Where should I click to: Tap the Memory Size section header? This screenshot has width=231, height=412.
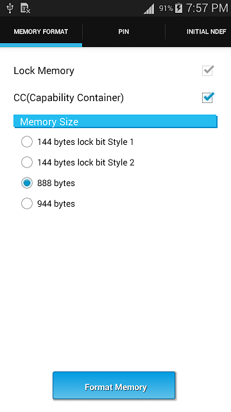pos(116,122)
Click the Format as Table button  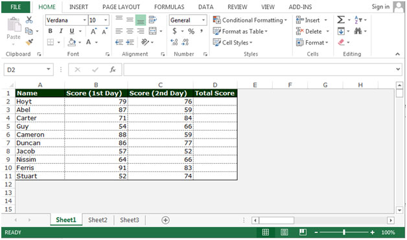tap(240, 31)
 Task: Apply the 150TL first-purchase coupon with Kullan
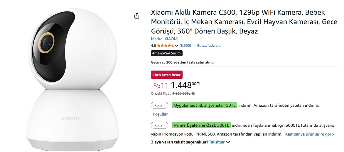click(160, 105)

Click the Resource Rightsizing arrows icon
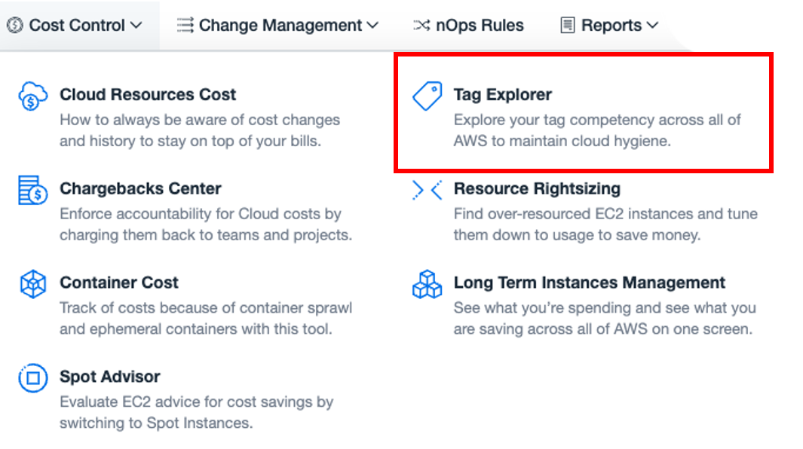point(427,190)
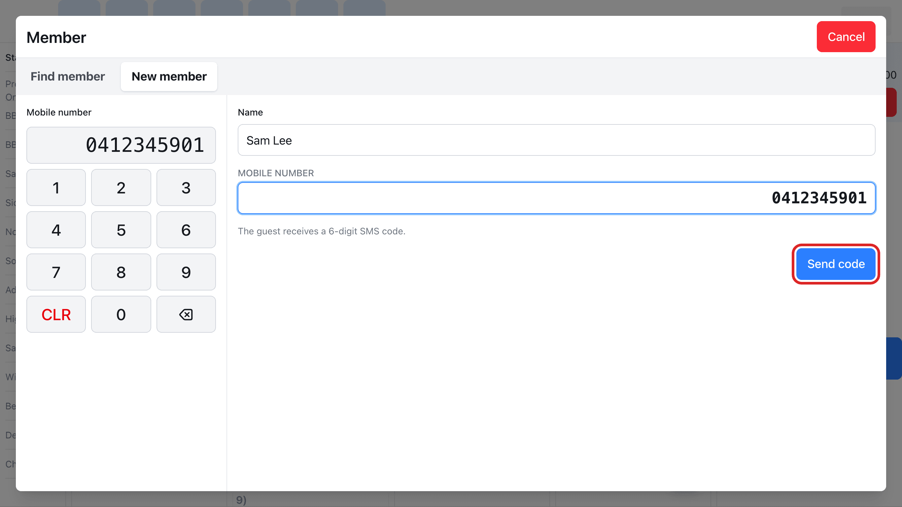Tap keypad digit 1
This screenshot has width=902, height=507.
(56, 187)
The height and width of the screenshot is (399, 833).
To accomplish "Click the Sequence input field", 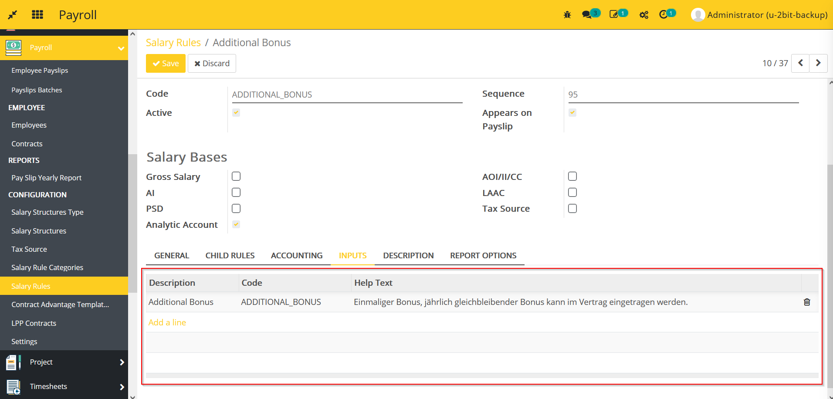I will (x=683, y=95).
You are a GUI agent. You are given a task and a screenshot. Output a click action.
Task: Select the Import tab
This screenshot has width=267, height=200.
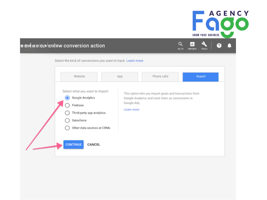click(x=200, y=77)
...
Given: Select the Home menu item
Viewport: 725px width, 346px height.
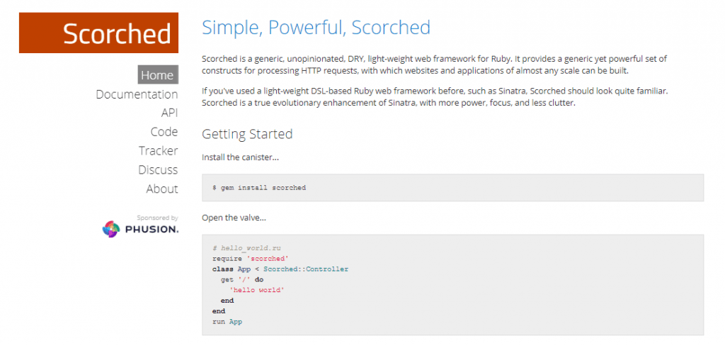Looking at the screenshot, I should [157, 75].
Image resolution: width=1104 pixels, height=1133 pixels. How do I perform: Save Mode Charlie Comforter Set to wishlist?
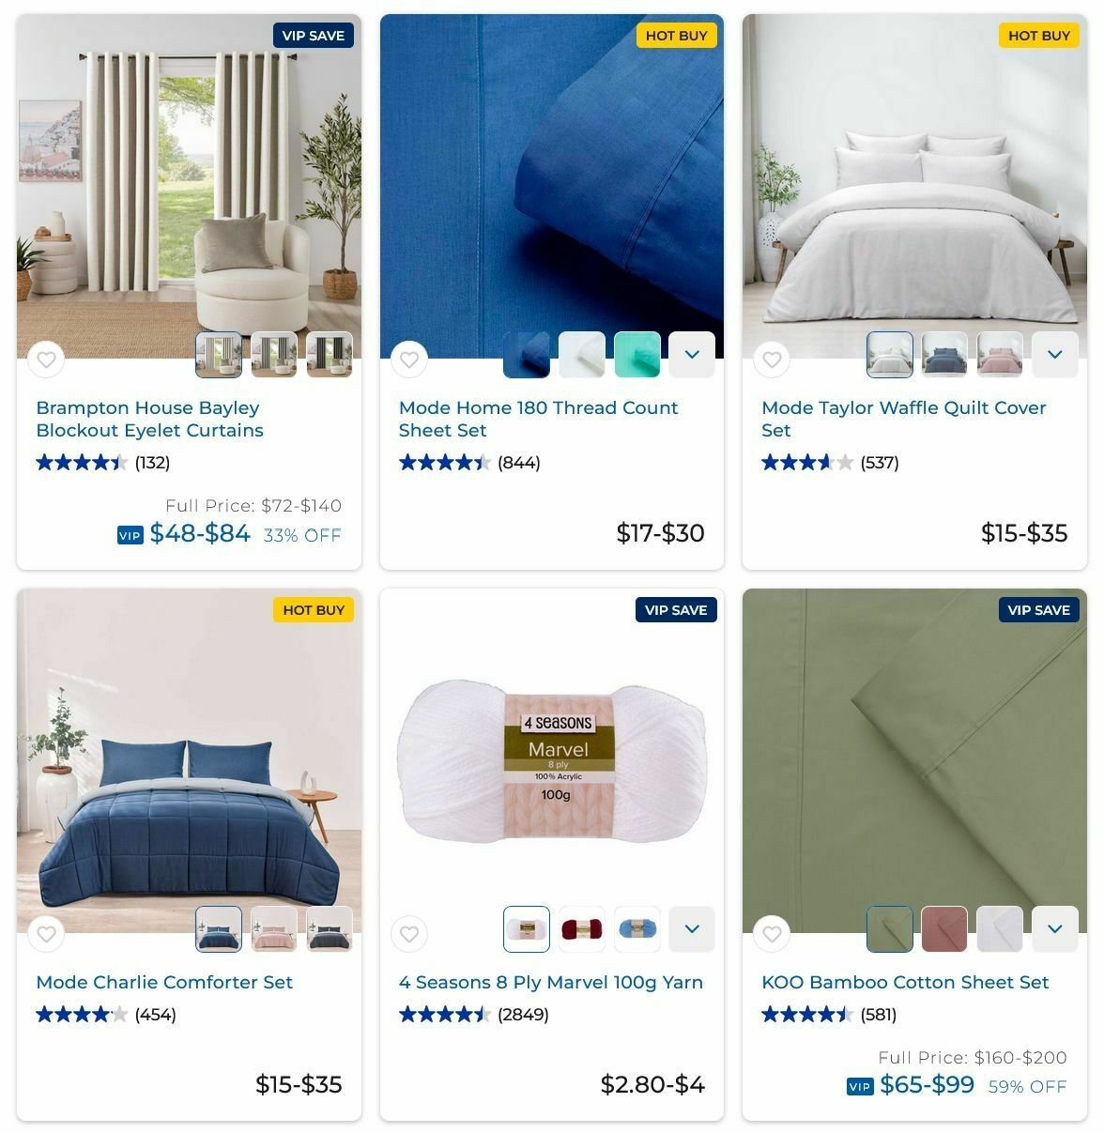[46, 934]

### [OBJECTIVE]
Return each line from the records above that contains the word "This", copying the lines in the order they appear.

### [ANSWER TO THE EXERCISE]
Where should I click to: Tap the Memory Size section header? This screenshot has width=231, height=412.
This screenshot has width=902, height=507.
This screenshot has width=267, height=200.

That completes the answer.